__Records contained in a dataset__
○ ○ ○ ○

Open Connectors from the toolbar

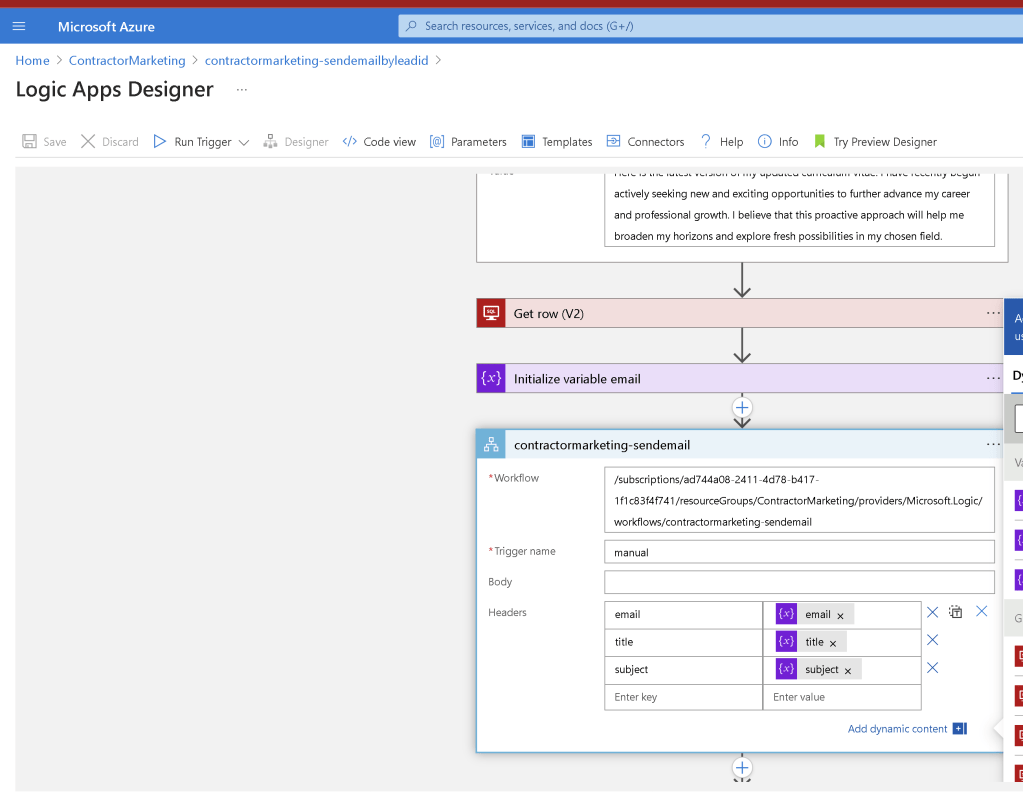coord(645,142)
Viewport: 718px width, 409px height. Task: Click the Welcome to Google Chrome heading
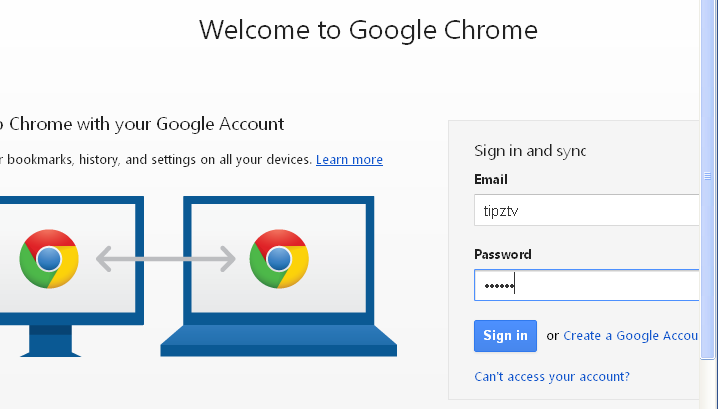tap(368, 30)
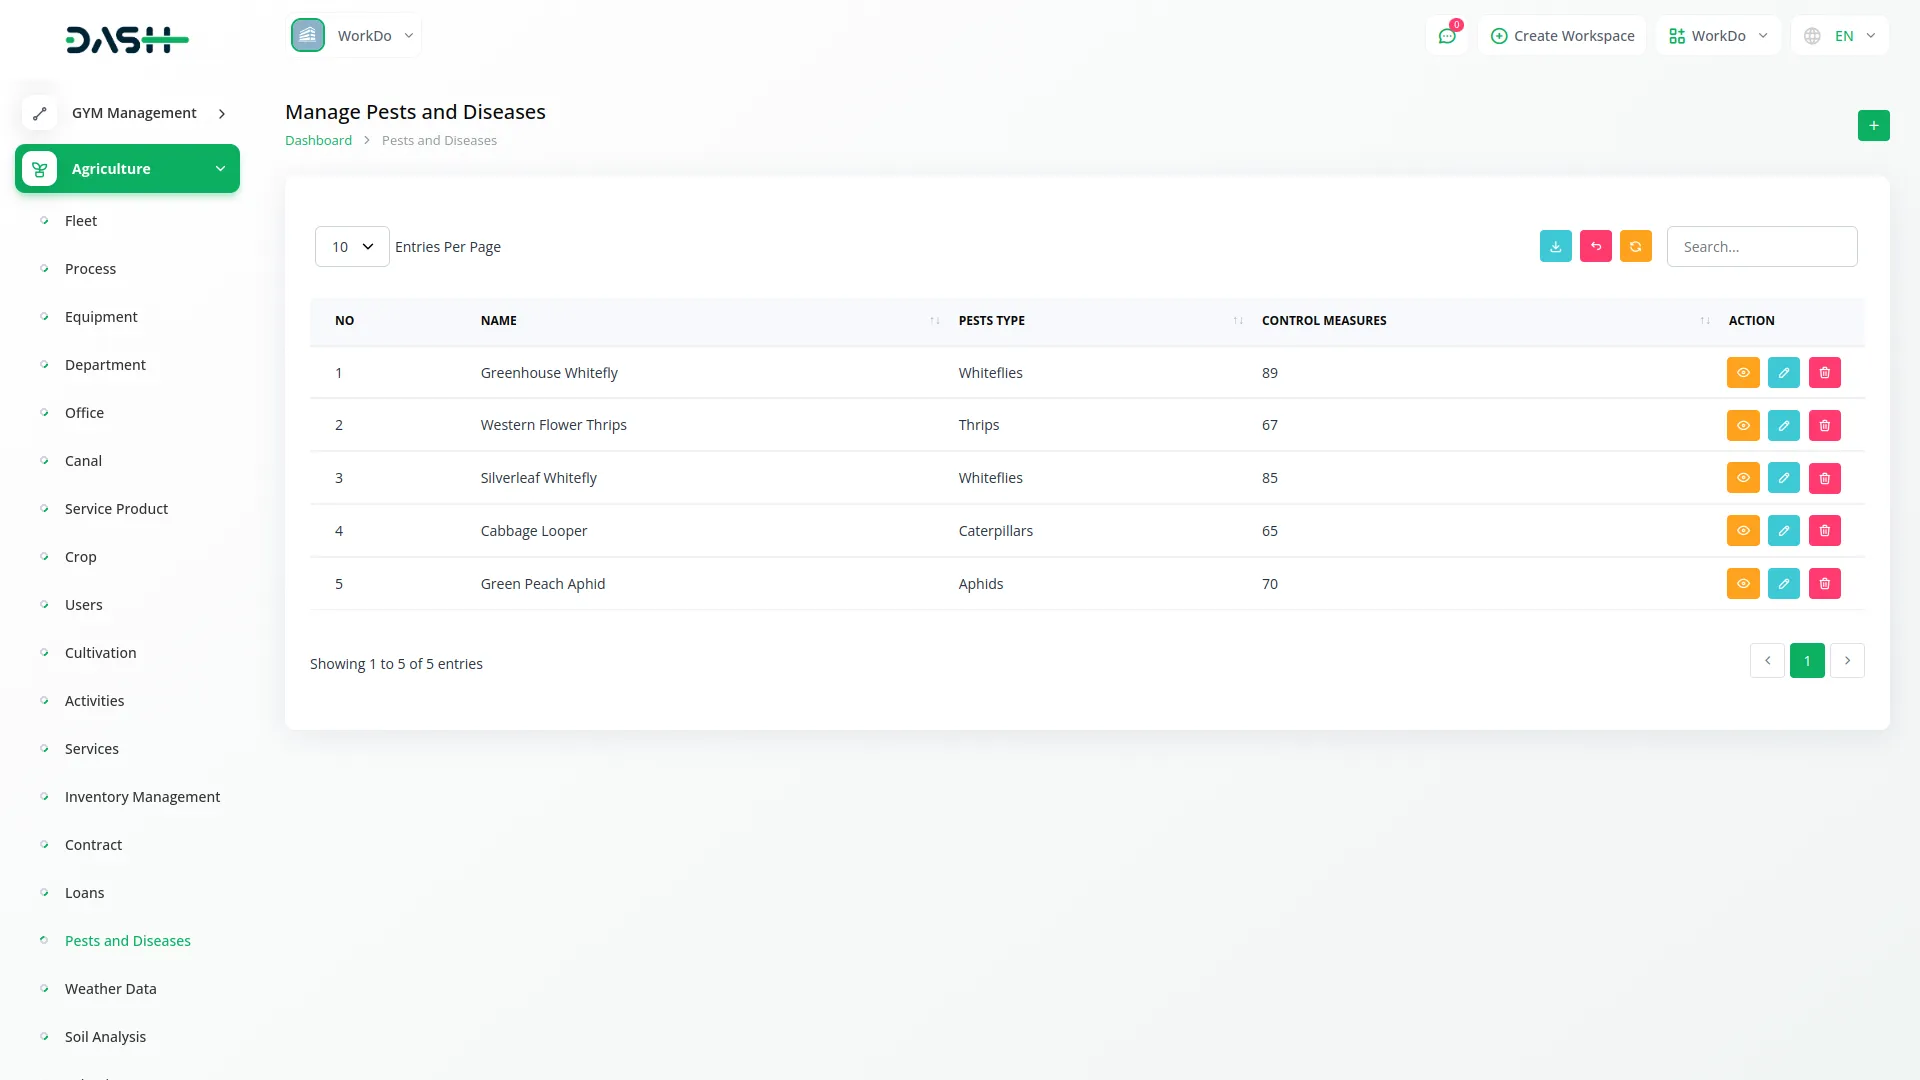Click the Create Workspace button
Screen dimensions: 1920x1080
click(x=1562, y=36)
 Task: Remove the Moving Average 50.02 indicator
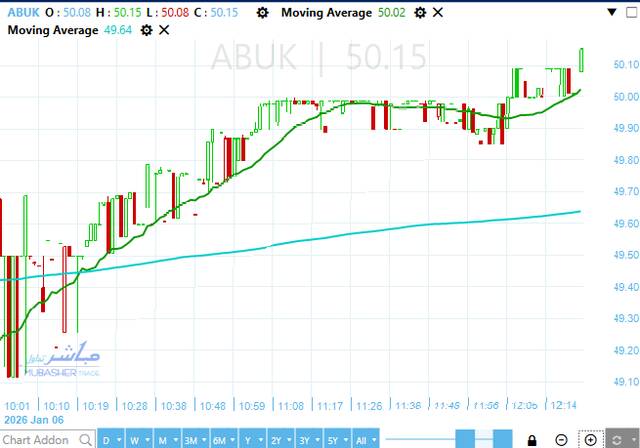pyautogui.click(x=438, y=12)
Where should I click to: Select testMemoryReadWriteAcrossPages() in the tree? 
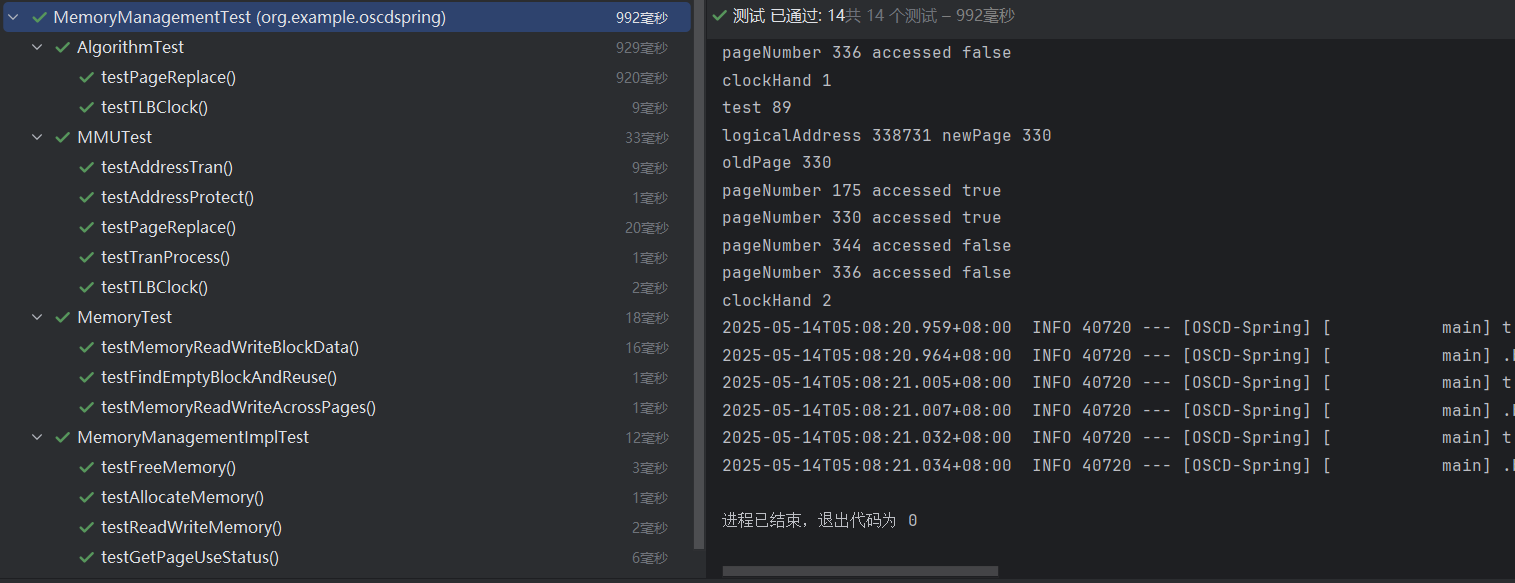point(238,407)
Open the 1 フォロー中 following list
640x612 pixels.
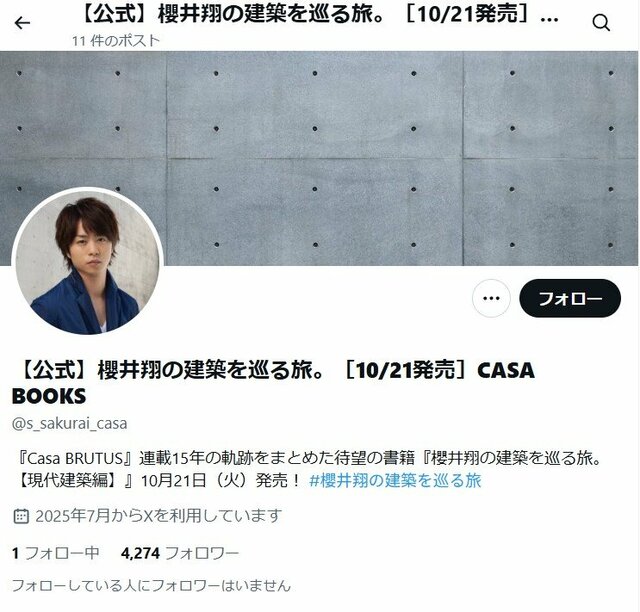56,553
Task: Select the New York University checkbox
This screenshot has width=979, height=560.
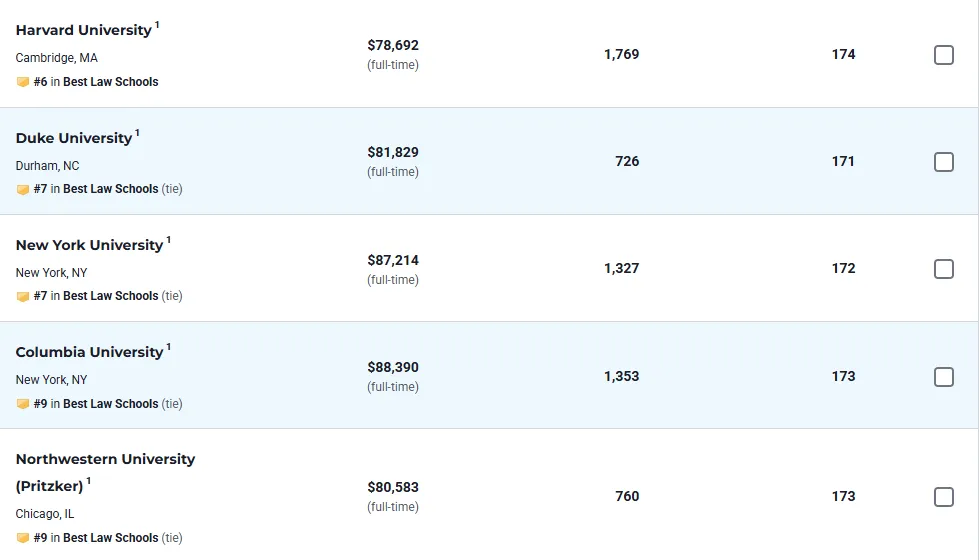Action: point(943,269)
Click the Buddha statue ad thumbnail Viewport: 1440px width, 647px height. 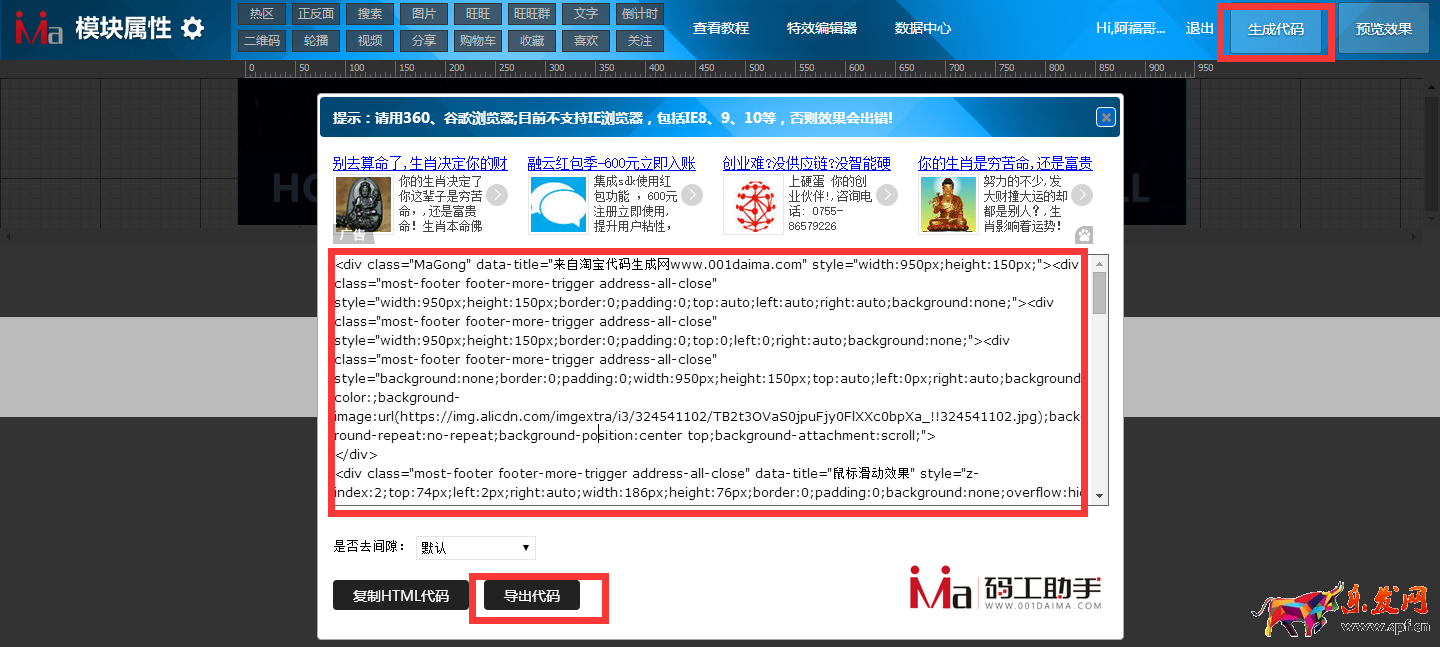click(362, 205)

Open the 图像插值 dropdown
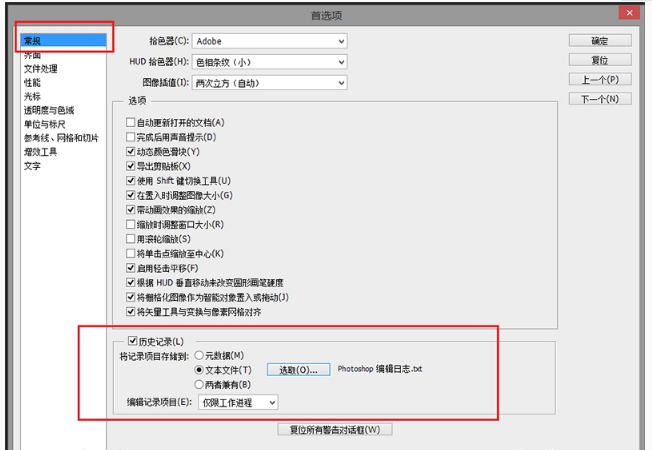(269, 81)
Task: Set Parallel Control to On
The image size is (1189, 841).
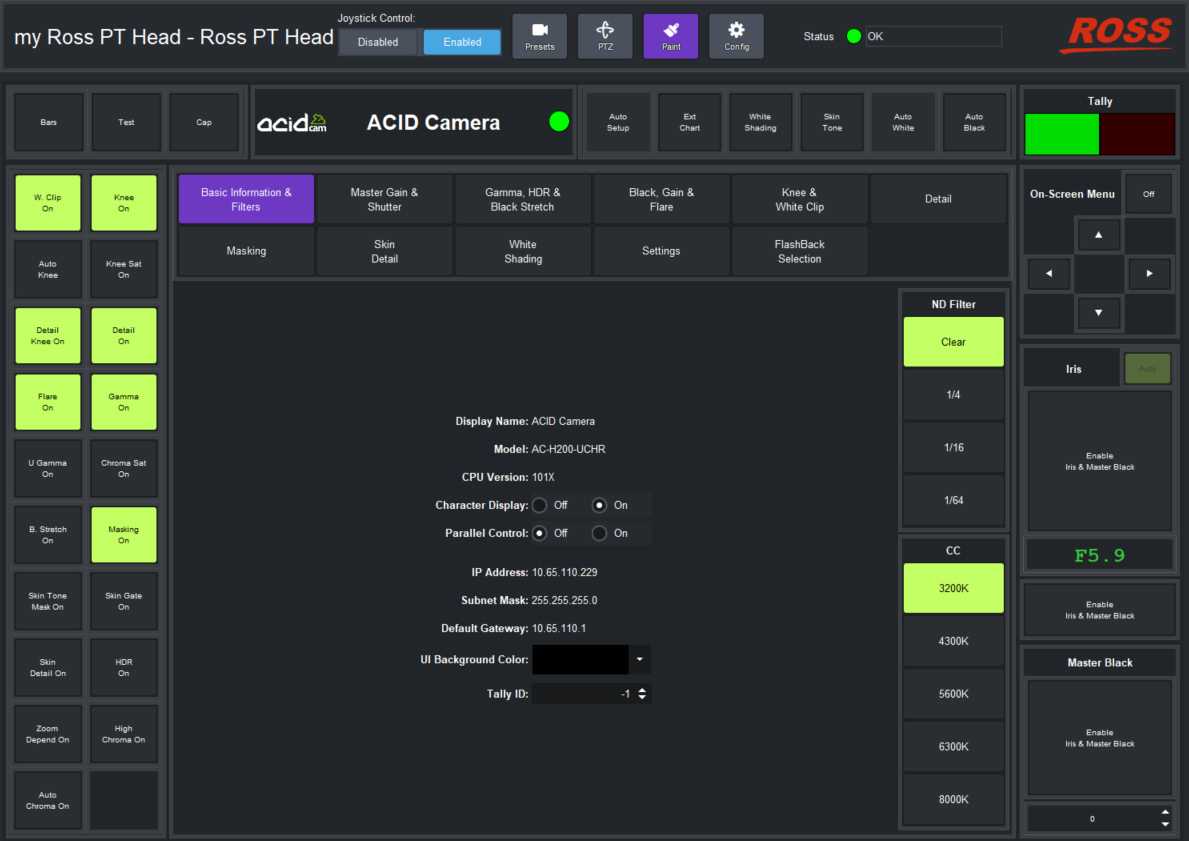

○ ○ ○ ○

__SHORT PROBLEM__
Which lines of the items above contain the word "Open"? Gather every one of them.

__THE SOLUTION__
Open Connectors from the toolbar
Open the 1 フォロー中 following list
Open the 图像插值 dropdown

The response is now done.